GET http://localhost:9200/ppp6/_search

{
"took": 33,
"timed_out": false,
"_shards": {
"total": 5,
"successful": 5,
"failed": 0
},
"hits": {
"total": 9,
"max_score": 1,
"hits": [
{
"_index": "ppp6",
"_type": "er",
"_id": "AVXdbGIQH55KQhunBScf",
"_score": 1,
"_source": {
"index": "abcgdfggas99",
"search": "12145444"
}
},
{
"_index": "ppp6",
"_type": "kk",
"_id": "4",
"_score": 1,
"_source": {
"index": "zzz abc zzz",
"body": "2323"
}
},
{
"_index": "ppp6",
"_type": "er",
"_id": "AVXdbIGCH55KQhunBScg",
"_score": 1,
"_source": {
"index": "xcvcx abc ccgdfggas99",
"search": "12145444"
}
},
{
"_index": "ppp6",
"_type": "kk",
"_id": "1",
"_score": 1,
"_source": {
"index": "ABC D",
"body": "77"
}
},
{
"_index": "ppp6",
"_type": "er",
"_id": "AVXdbNADH55KQhunBSci",
"_score": 1,
"_source": {
"index": "xcvcxabcgdfggas99",
"search": "56566"
}
},
{
"_index": "ppp6",
"_type": "er",
"_id": "AVXdbP4oH55KQhunBScj",
"_score": 1,
"_source": {
"index": "abc"
}
},
{
"_index": "ppp6",
"_type": "kk",
"_id": "2",
"_score": 1,
"_source": {
"index": "RRFRF ABC DDFDF",
"body": "11111"
}
},
{
"_index": "ppp6",
"_type": "er",
"_id": "AVXdbJ3BH55KQhunBSch",
"_score": 1,
"_source": {
"index": "abc asadfd dfdf dfsdfsfv sesfss",
"search": "12145444"
}
},
{
"_index": "ppp6",
"_type": "kk",
"_id": "3",
"_score": 1,
"_source": {
"index": "index abc pdfodp sfsd",
"body": "6546"
}
}
]
}
}

Then I searched for this
{"query":
{ "match":
{ "index":"abc"
}
}
}

The result was the same with this similarity settings and without this settings.The score was the same in both the cases.
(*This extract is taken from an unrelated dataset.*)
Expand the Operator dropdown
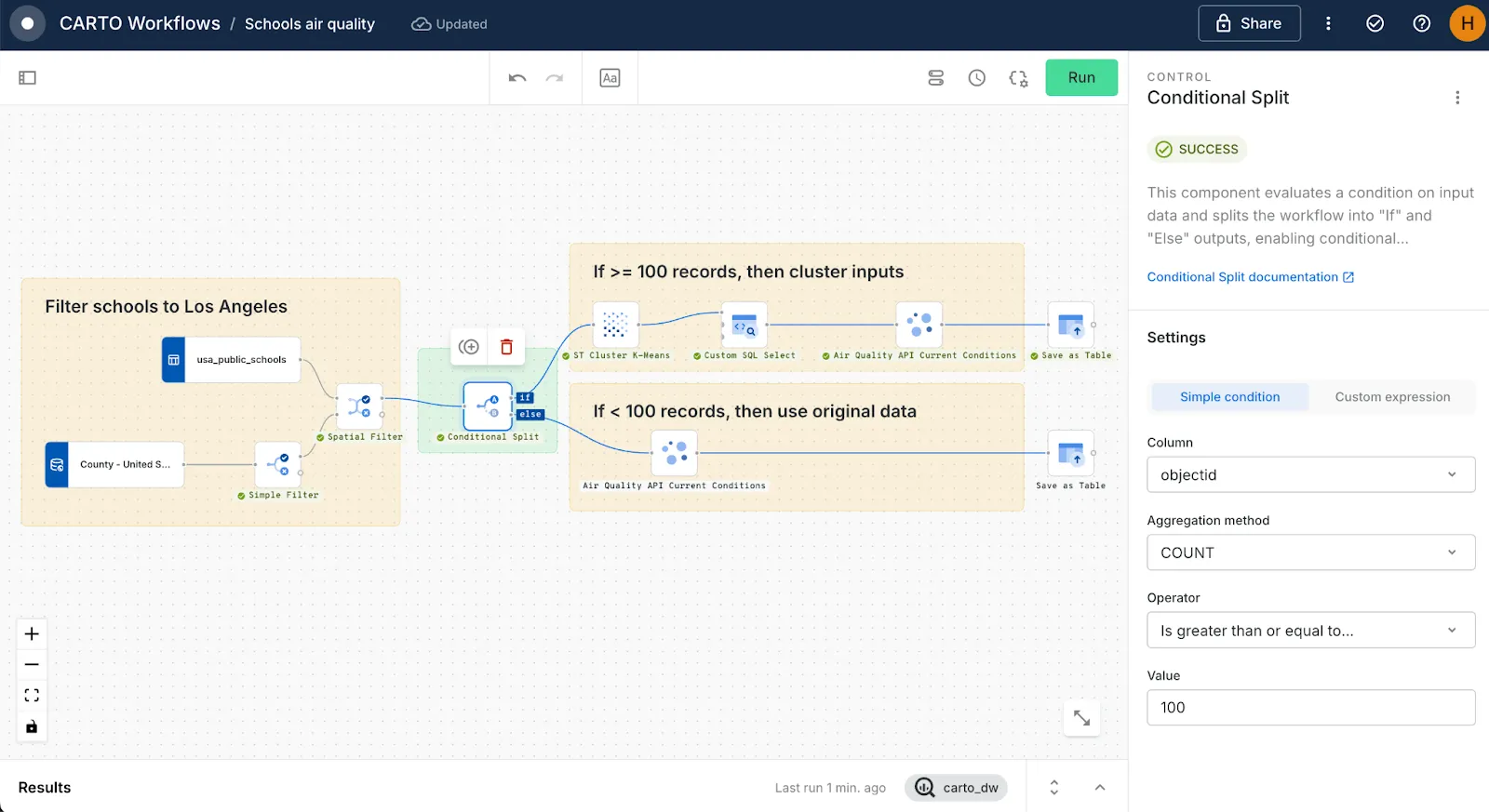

Would you please check. Is this expected. I was expecting different scores in both the cases.
Or else can you give a valid example for us to test.

What you posted is the situation after you did all the steps. I am missing how you setup your mapping etc. but I can see that you get back some documents from type er and its fields are not picking up the custom similarity. Also, can you post your query? Which fields are you querying?

The document i am indexing has two fields : field1: index and field2:body
Sample Doc: {
"index": "ABC D",
"body": "77"
}

I am quertying on the field 'index'.. 'index' is my fieldname..dont get confused with elastic search index.

POST http://localhost:9200/ppp6/_search
{"query":
{ "match":
{ "index":"abc"
}
}
}

Ok, as I said, I see two types. docs and er. The former has the similarity properly setup on its index field, while er doesn't it seems. I would double check how you set up your mappings.

Indexed all the docs for index:ppp6 & type:doc

did the query
POST http://localhost:9200/ppp6/doc/_search
{"query":{"match":{"index":"abc" } } }

below error came:
{
"took": 11,
"timed_out": false,
"_shards": {
"total": 5,
"successful": 4,
"failed": 1,
"failures": [
{
"index": "ppp6",
"shard": 1,
"status": 500,
"reason": "QueryPhaseExecutionException[[ppp6][1]: query[filtered(index:abc)->cache(_type:doc)],from[0],size[10]: Query Failed [Failed to execute main query]]; nested: AbstractMethodError; "
}
]
},
"hits": {
"total": 0,
"max_score": null,
"hits": []
}
}

Not sure about this error, it may just mean that you similarity kicked in but causes problems.

There are some default similarities which we can try right. like BM25, DFR, IB etc..
But all these gave the same score. Is it expected.

I need a custom similarity where in which only coord is taken into consideration. The TF-IDF should be ignored.